Mengenal Siapa Lawan dan Siapa Kawan
Di dalam tulisan Bung Karno yang lain, “memang riwayat dunia selamanya menunjukkan pertentangan antara dua golongan. Adanya suatu golongan atas dan adanya satu golongan bawah yang bertentangan satu sama lain, ber-antitese satu sama lain. Dijaman feodal bergolongan ningrat dengan golongan “kawulo”, di zaman kapitalisme golongan kemodalan dengan peroletan, di zaman kolonial golongan si penjajah dan golongan terjajah. Di antitese inilah yang oleh kaum marsis yang disebutkan dialektiknya suatu keadaan,... Buta sekali lagi buta lah siapa saja yang mengungkiri adanya pertentangan ini, tabrakan ini antitese ini yang memang sudah dialektiknya alam.
Tetapi kita yang justru membentuk pergerakan yang memikul natuur dan terpikul natuur harus justru mengambil antitese ini sebagai kita punya azas perjuangan. Kita harus sekelebat mata saja sudah mengerti, bahwa dialektik ini menyuruh kita selamanya ingkar daripada kaum sana itu, tidak bekerja sama dengan kaum sana itu, sebaliknya mengadakan perlawanan zonder damai terhadap kaum sana itu sampai saat pada keunggulan dan kemenangan.”
Didalam tulisan ini kita dapat menyimpulkan meskipun kondisi Indonesia telah merdeka kita harus selalu ber antitese dan harus waspada terhadap siapa kawan siapa lawan. Penjajahan yang terjadi dewasa ini adalah penjajahan yang tidak kasat mata yang kita tidak bisa melihat sistem rodi, sistem blasting, sistem diskriminasi dan sistem penjajah masa lampau. Penjajahan sekarang yaitu penjajahan yang menajajah kita secara ekonomi, sosial dan budaya.
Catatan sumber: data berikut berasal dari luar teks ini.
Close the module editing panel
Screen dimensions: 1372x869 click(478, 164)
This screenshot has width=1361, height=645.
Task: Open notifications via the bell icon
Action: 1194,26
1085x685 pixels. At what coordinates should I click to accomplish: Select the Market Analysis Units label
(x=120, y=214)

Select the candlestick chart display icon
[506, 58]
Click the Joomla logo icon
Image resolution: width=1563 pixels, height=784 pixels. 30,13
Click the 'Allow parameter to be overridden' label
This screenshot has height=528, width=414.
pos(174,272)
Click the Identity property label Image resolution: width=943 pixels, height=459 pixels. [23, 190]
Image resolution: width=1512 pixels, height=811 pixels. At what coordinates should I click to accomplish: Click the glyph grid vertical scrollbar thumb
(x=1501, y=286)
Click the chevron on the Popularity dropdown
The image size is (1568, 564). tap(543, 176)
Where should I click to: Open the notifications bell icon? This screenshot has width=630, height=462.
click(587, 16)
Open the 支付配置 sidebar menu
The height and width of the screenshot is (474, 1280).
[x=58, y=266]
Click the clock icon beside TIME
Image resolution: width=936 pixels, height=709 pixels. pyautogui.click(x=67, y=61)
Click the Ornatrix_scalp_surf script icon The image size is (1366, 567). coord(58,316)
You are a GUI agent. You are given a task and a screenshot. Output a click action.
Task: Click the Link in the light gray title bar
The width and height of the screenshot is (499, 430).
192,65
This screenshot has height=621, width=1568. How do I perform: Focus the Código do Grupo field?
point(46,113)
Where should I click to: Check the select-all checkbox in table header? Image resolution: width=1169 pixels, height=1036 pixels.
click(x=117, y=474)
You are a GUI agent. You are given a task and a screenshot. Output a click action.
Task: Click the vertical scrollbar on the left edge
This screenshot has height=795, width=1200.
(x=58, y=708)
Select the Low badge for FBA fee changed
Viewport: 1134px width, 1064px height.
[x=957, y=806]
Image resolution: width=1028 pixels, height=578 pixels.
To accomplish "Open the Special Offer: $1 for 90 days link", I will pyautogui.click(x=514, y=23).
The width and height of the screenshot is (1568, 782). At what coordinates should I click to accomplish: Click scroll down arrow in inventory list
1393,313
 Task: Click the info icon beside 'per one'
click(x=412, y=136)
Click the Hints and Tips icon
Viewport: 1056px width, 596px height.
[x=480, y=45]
Kita dapat melihat bagaimana ekonomi kita tidak dapat berdiri diatas kaki sendiri, sistem sosial kita yang berantakan karena kurangnya rasa cinta tanah air dan kebudayaan kita yang semakin terkikis akibat masuknya kebudayaan asing sehingga kebudayaan kita tidak bisa dijadikan kebudayaan nasional. Secara tidak sadar, bangsa-bangsa imprealis modern menghisap kita, menghilangkan jati diri kita, dan menghilangkan semangat kita sehingga kita masih menjadi bangsa kuli diantara bangsa-bangsa. Mahasiswa harus cepat kembali menjadi motor penggerak, pembaharuan dan kemajuan bangsa ini, kembali berfokus kepada cita-cita trisakti yang merupakan pengejawantahan dari pancasila itu sendiri.
Suharto dan Sarwo Edhie, hakikat pahlawan nasional?
Di akhir tulisan ini saya ingin kita semua kembali melihat isu-isu yang ada ditengah masyarakat. Penganugrahan pahlawan nasional kepada dua tokoh kontroversial didalam sejarah adalah bukti bahwa nasionalisme bangsa ini semakin hilang sehingga bangsa ini dapat begitu saja melupakan sebuah fakta sejarah.
Kita harus membahas secara holistik tidak parsial. Sebuah anomali presiden dilarang meminta maaf atas nama negara untuk korban ’66, namun dalangnya diminta menjadi pahlawan nasional. Ini akan memberi justifikasi secara tidak langsung bagaimana negara memandang sebuah keadilan. Neraca yang digunakan haruslah neraca keadilan karena objektifitas dan fakta sejarah, bukan karena simpatik golongan,ikatan, himpunan, dan perkumpulan.